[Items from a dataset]
────────────────────────────────────────

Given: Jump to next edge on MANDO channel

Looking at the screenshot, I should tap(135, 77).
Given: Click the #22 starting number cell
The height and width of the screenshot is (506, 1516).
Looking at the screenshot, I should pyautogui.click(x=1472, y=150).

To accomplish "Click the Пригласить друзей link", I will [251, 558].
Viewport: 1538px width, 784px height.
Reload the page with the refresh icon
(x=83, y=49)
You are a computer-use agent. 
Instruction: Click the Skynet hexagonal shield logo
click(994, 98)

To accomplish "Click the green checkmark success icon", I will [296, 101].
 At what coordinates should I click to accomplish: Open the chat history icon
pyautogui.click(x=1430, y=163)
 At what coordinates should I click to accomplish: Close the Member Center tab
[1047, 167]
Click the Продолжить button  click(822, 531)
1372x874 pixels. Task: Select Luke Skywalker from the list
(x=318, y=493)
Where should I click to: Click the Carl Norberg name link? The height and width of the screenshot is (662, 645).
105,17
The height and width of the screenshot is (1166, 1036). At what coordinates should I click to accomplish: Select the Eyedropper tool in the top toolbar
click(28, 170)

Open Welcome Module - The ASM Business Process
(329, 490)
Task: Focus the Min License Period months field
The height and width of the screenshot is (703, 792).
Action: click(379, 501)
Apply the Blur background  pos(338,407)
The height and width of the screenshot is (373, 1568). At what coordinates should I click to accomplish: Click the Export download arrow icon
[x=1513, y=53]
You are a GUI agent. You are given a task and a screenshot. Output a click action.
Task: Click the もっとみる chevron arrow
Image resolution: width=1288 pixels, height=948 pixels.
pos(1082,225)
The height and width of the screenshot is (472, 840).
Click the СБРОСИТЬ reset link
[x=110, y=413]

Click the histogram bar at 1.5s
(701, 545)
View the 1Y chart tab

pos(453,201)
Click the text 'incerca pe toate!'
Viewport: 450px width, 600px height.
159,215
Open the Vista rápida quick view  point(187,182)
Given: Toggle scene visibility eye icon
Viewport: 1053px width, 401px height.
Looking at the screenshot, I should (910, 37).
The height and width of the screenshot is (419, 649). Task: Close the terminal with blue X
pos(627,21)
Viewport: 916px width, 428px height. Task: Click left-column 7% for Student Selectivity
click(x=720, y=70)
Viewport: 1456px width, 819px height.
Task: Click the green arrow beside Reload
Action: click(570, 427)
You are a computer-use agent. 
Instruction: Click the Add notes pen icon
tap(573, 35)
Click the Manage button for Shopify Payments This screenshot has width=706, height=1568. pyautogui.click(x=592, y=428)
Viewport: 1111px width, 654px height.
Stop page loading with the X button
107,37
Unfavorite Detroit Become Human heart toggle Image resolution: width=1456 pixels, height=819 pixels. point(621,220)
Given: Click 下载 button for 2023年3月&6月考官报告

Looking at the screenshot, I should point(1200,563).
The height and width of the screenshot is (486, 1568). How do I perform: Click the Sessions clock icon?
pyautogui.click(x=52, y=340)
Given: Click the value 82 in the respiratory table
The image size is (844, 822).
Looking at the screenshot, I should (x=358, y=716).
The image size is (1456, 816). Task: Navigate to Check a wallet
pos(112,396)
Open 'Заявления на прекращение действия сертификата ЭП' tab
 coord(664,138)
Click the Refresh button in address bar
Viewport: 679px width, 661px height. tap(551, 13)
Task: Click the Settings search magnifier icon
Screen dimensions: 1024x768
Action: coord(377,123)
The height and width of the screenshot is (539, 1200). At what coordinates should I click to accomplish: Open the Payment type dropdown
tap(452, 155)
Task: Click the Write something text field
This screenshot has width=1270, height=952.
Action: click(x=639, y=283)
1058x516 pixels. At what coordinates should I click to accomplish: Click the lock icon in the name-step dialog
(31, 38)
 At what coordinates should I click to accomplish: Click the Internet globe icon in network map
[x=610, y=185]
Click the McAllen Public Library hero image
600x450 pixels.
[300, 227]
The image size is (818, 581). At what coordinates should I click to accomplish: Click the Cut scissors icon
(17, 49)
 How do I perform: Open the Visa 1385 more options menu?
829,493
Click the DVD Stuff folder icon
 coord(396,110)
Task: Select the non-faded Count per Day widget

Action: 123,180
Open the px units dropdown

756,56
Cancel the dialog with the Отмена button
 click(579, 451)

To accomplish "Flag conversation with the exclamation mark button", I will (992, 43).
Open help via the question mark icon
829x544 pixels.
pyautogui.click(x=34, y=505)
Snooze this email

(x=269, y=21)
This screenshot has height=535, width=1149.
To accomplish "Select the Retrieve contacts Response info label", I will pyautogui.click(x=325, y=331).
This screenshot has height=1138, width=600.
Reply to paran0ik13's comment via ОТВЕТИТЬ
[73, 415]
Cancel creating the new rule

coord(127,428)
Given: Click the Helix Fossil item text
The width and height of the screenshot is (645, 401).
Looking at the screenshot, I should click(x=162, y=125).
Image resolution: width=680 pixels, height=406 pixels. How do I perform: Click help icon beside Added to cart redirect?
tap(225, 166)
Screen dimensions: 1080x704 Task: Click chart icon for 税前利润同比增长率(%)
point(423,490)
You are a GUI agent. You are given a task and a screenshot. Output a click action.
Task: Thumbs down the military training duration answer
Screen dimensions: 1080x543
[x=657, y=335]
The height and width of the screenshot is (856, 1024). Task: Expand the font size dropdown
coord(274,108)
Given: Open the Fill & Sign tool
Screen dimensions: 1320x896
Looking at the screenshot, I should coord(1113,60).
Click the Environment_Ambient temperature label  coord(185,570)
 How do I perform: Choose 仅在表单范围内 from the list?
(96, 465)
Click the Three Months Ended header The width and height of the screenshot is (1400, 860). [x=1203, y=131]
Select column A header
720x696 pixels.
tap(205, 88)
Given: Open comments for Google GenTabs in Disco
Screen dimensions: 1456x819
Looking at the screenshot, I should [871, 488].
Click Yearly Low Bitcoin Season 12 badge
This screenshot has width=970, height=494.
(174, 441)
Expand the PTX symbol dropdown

────────────────────────────────────────

- What to work on: Rewrite the data above, swapping each "Screen dimensions" for "Display size" and leaving everything else untouched.

- Worked solution:
Given: Jump to next edge on MANDO channel

Looking at the screenshot, I should tap(135, 77).
Given: Click the #22 starting number cell
The height and width of the screenshot is (506, 1516).
Looking at the screenshot, I should pyautogui.click(x=1472, y=150).

To accomplish "Click the Пригласить друзей link", I will [251, 558].
Viewport: 1538px width, 784px height.
Reload the page with the refresh icon
(x=83, y=49)
You are a computer-use agent. 
Instruction: Click the Skynet hexagonal shield logo
click(994, 98)

To accomplish "Click the green checkmark success icon", I will [296, 101].
 At what coordinates should I click to accomplish: Open the chat history icon
pyautogui.click(x=1430, y=163)
 At what coordinates should I click to accomplish: Close the Member Center tab
[1047, 167]
Click the Продолжить button  click(822, 531)
1372x874 pixels. Task: Select Luke Skywalker from the list
(x=318, y=493)
Where should I click to: Click the Carl Norberg name link? The height and width of the screenshot is (662, 645).
105,17
The height and width of the screenshot is (1166, 1036). At what coordinates should I click to accomplish: Select the Eyedropper tool in the top toolbar
click(28, 170)

Open Welcome Module - The ASM Business Process
(329, 490)
Task: Focus the Min License Period months field
The height and width of the screenshot is (703, 792).
Action: click(379, 501)
Apply the Blur background  pos(338,407)
The height and width of the screenshot is (373, 1568). At what coordinates should I click to accomplish: Click the Export download arrow icon
[x=1513, y=53]
You are a GUI agent. You are given a task and a screenshot. Output a click action.
Task: Click the もっとみる chevron arrow
Image resolution: width=1288 pixels, height=948 pixels.
pos(1082,225)
The height and width of the screenshot is (472, 840).
Click the СБРОСИТЬ reset link
[x=110, y=413]

Click the histogram bar at 1.5s
(701, 545)
View the 1Y chart tab

pos(453,201)
Click the text 'incerca pe toate!'
Viewport: 450px width, 600px height.
159,215
Open the Vista rápida quick view  point(187,182)
Given: Toggle scene visibility eye icon
Viewport: 1053px width, 401px height.
Looking at the screenshot, I should (910, 37).
The height and width of the screenshot is (419, 649). Task: Close the terminal with blue X
pos(627,21)
Viewport: 916px width, 428px height. Task: Click left-column 7% for Student Selectivity
click(x=720, y=70)
Viewport: 1456px width, 819px height.
Task: Click the green arrow beside Reload
Action: click(570, 427)
You are a computer-use agent. 
Instruction: Click the Add notes pen icon
tap(573, 35)
Click the Manage button for Shopify Payments This screenshot has width=706, height=1568. pyautogui.click(x=592, y=428)
Viewport: 1111px width, 654px height.
Stop page loading with the X button
107,37
Unfavorite Detroit Become Human heart toggle Image resolution: width=1456 pixels, height=819 pixels. point(621,220)
Given: Click 下载 button for 2023年3月&6月考官报告

Looking at the screenshot, I should point(1200,563).
The height and width of the screenshot is (486, 1568). How do I perform: Click the Sessions clock icon?
pyautogui.click(x=52, y=340)
Given: Click the value 82 in the respiratory table
The image size is (844, 822).
Looking at the screenshot, I should (x=358, y=716).
The image size is (1456, 816). Task: Navigate to Check a wallet
pos(112,396)
Open 'Заявления на прекращение действия сертификата ЭП' tab
 coord(664,138)
Click the Refresh button in address bar
Viewport: 679px width, 661px height. tap(551, 13)
Task: Click the Settings search magnifier icon
Display size: 1024x768
Action: coord(377,123)
The height and width of the screenshot is (539, 1200). At what coordinates should I click to accomplish: Open the Payment type dropdown
tap(452, 155)
Task: Click the Write something text field
This screenshot has width=1270, height=952.
Action: click(x=639, y=283)
1058x516 pixels. At what coordinates should I click to accomplish: Click the lock icon in the name-step dialog
(31, 38)
 At what coordinates should I click to accomplish: Click the Internet globe icon in network map
[x=610, y=185]
Click the McAllen Public Library hero image
600x450 pixels.
[300, 227]
The image size is (818, 581). At what coordinates should I click to accomplish: Click the Cut scissors icon
(17, 49)
 How do I perform: Open the Visa 1385 more options menu?
829,493
Click the DVD Stuff folder icon
 coord(396,110)
Task: Select the non-faded Count per Day widget

Action: 123,180
Open the px units dropdown

756,56
Cancel the dialog with the Отмена button
 click(579, 451)

To accomplish "Flag conversation with the exclamation mark button", I will (992, 43).
Open help via the question mark icon
829x544 pixels.
pyautogui.click(x=34, y=505)
Snooze this email

(x=269, y=21)
This screenshot has height=535, width=1149.
To accomplish "Select the Retrieve contacts Response info label", I will pyautogui.click(x=325, y=331).
This screenshot has height=1138, width=600.
Reply to paran0ik13's comment via ОТВЕТИТЬ
[73, 415]
Cancel creating the new rule

coord(127,428)
Given: Click the Helix Fossil item text
The width and height of the screenshot is (645, 401).
Looking at the screenshot, I should click(x=162, y=125).
Image resolution: width=680 pixels, height=406 pixels. How do I perform: Click help icon beside Added to cart redirect?
tap(225, 166)
Display size: 1080x704 Task: Click chart icon for 税前利润同比增长率(%)
point(423,490)
You are a GUI agent. You are given a task and a screenshot. Output a click action.
Task: Thumbs down the military training duration answer
Display size: 1080x543
[x=657, y=335]
The height and width of the screenshot is (856, 1024). Task: Expand the font size dropdown
coord(274,108)
Given: Open the Fill & Sign tool
Display size: 1320x896
Looking at the screenshot, I should coord(1113,60).
Click the Environment_Ambient temperature label  coord(185,570)
 How do I perform: Choose 仅在表单范围内 from the list?
(96, 465)
Click the Three Months Ended header The width and height of the screenshot is (1400, 860). [x=1203, y=131]
Select column A header
720x696 pixels.
tap(205, 88)
Given: Open comments for Google GenTabs in Disco
Display size: 1456x819
Looking at the screenshot, I should [871, 488].
Click Yearly Low Bitcoin Season 12 badge
This screenshot has width=970, height=494.
(174, 441)
Expand the PTX symbol dropdown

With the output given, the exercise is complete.